Hirving Lozano es un nombre que Chivas ha tenido sobre la mesa desde hace varios años, incluso antes de que diera el salto al futbol europeo. En su momento, la directiva encabezada por Jorge Vergara llegó a ofrecer 15 millones de dólares por el entonces jugador del Pachuca, propuesta que fue rechazada. Desde hace algunos meses, su nombre volvió a sonar en Verde Valle, aunque la operación siempre se perfiló como sumamente complicada.

El interés tomó fuerza nuevamente en el verano, cuando se confirmó que Chivas vestirá Nike a partir de la temporada 2026-2027, marca que también patrocina al Chucky. A esto se sumó que, hace unos días, se dio a conocer que el San Diego FC busca activamente su salida, luego de presuntos problemas con el cuerpo técnico y la directiva del club estadounidense.
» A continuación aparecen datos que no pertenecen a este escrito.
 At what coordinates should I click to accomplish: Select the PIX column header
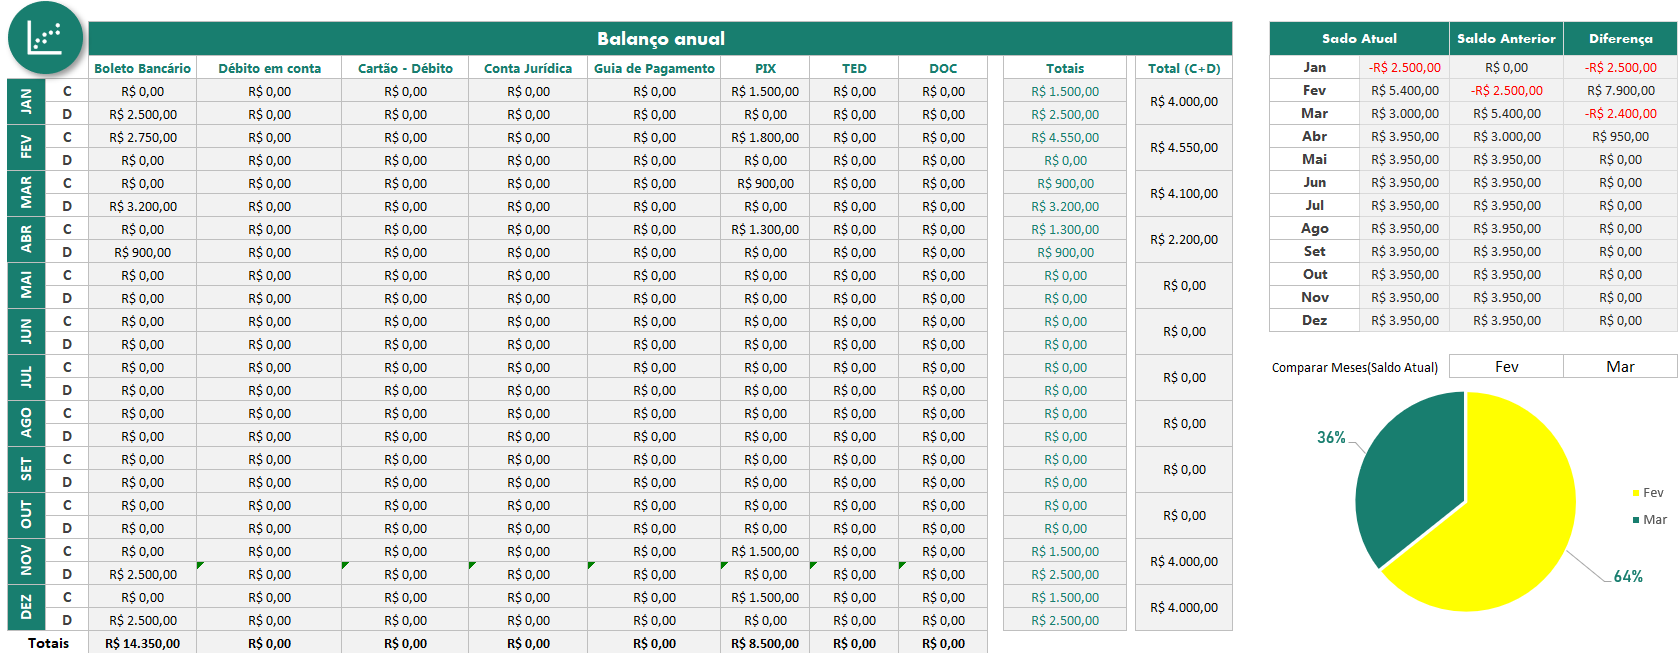tap(765, 69)
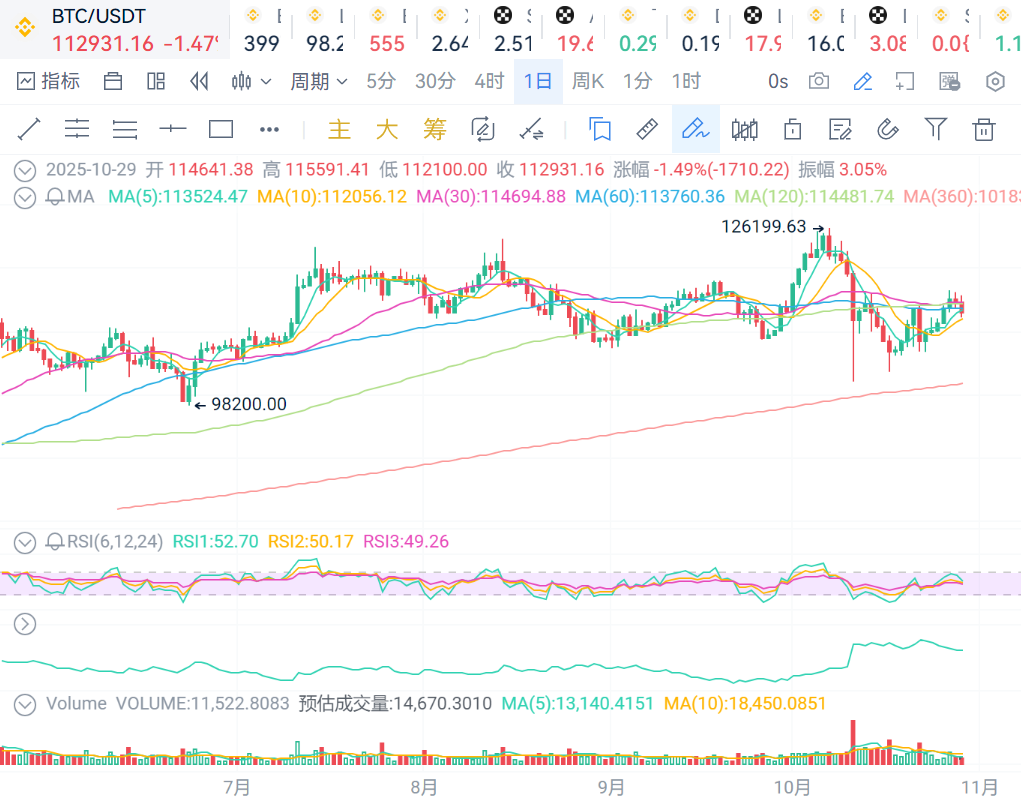Image resolution: width=1021 pixels, height=807 pixels.
Task: Open the 周期 period dropdown
Action: tap(318, 81)
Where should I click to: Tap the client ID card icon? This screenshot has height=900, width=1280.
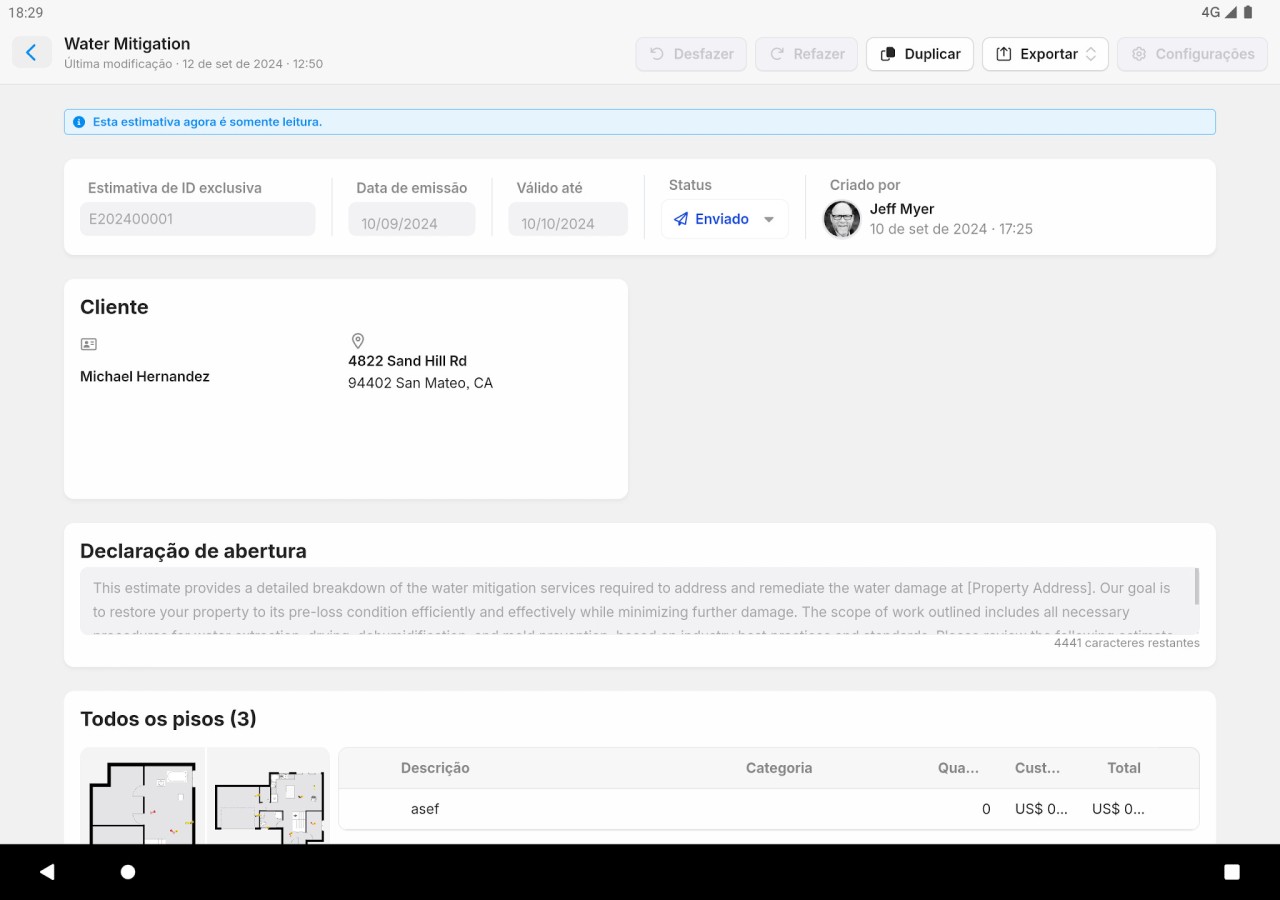pyautogui.click(x=89, y=344)
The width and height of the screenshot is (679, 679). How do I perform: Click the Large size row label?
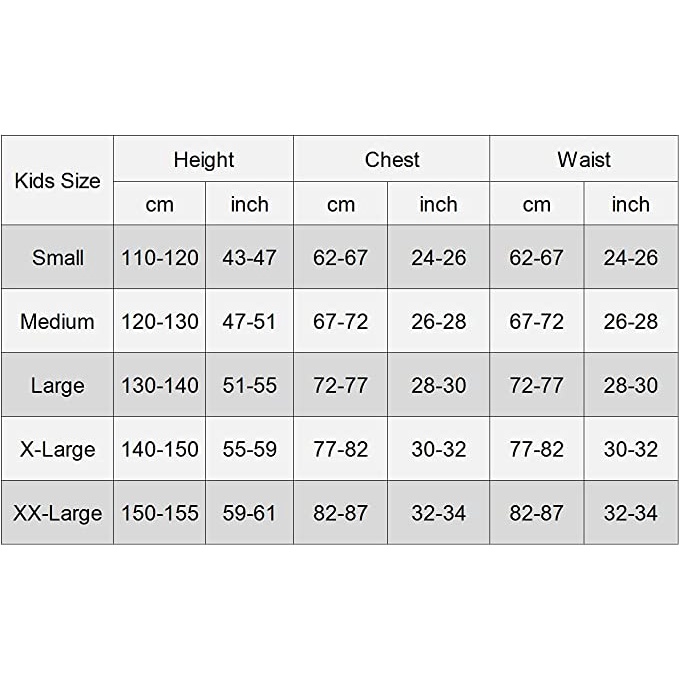[x=58, y=386]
Esta situación reactivó el interés no solo del Guadalajara, sino también de otros equipos de la Liga MX como Cruz Azul. Sin embargo, diversos reportes de periodistas internacionales, entre ellos Fabrizio Romano, apuntan a que Lozano no tiene intención de salir del San Diego FC, prefiriendo mantenerse en el club pese a no entrar en planes deportivos.

El factor clave es el económico. Hirving Lozano percibe un salario de 7.5 millones de dólares, una cifra prácticamente inalcanzable para la mayoría de los equipos del futbol mexicano. Ante este escenario, el canterano del Pachuca optaría por quedarse en su actual club y cobrar su contrato íntegro, antes que aceptar una reducción salarial para regresar a la Liga MX.

La situación de Hirving Lozano con el San Diego FC es idéntica a la de Chivas con Alan Pulido

La postura de Lozano recuerda mucho a lo que vive actualmente Chivas con Alan Pulido. Un jugador descartado en lo deportivo, pero que se niega a salir para no perder su salario. Por esta razón, resulta poco probable que la directiva rojiblanca decida ir a fondo por el Chucky, ya que no querrá replicar a futuro un problema contractual y financiero similar al que hoy intenta resolver en su propio plantel.